↓↓↓

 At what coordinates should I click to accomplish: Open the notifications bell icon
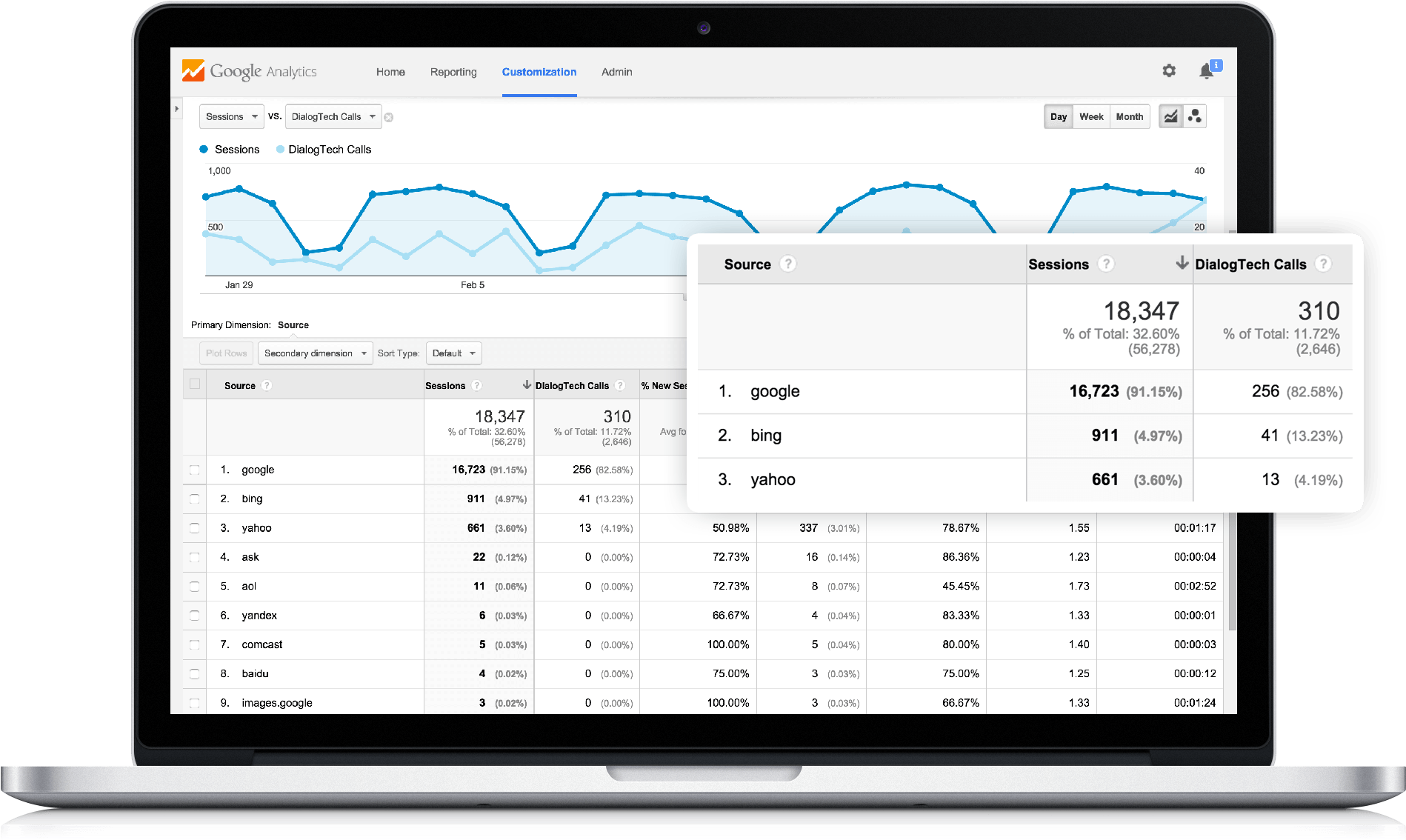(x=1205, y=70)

↑↑↑
↓↓↓

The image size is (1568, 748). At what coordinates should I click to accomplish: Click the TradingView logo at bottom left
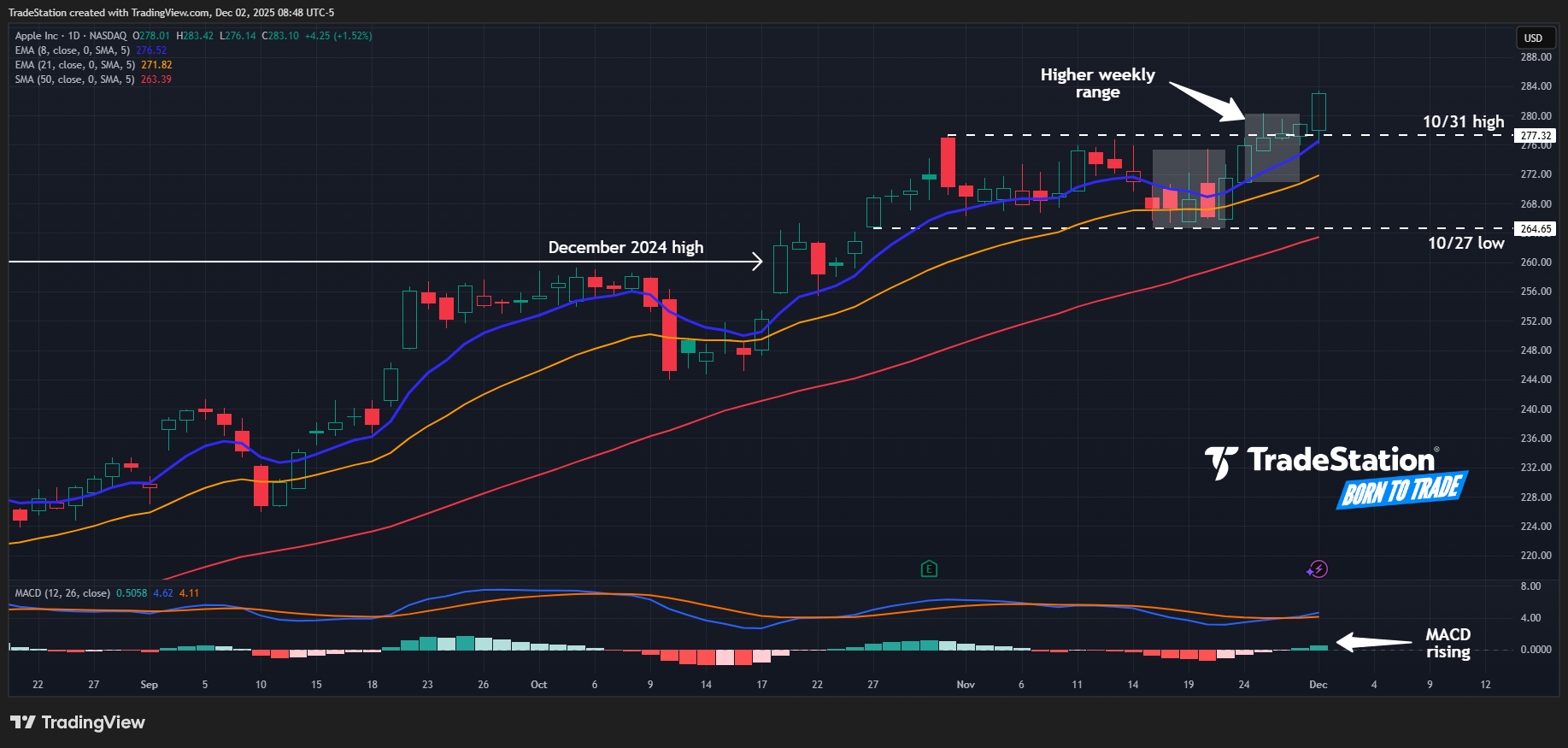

↑↑↑
↓↓↓

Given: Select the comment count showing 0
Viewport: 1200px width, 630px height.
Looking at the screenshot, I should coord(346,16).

↑↑↑

▶ **WHAT YOU SHOULD DO**
Give the lines of the records as a JSON list of strings, one string per line and no blank lines, starting at the line that has "At what coordinates should I click to accomplish: Open" and ending after the line that has "(x=1205, y=70)". Leave the pictures out.

▶ **RESULT OF THIS TASK**
[
  " At what coordinates should I click to accomplish: Open the notifications bell icon",
  "(x=1205, y=70)"
]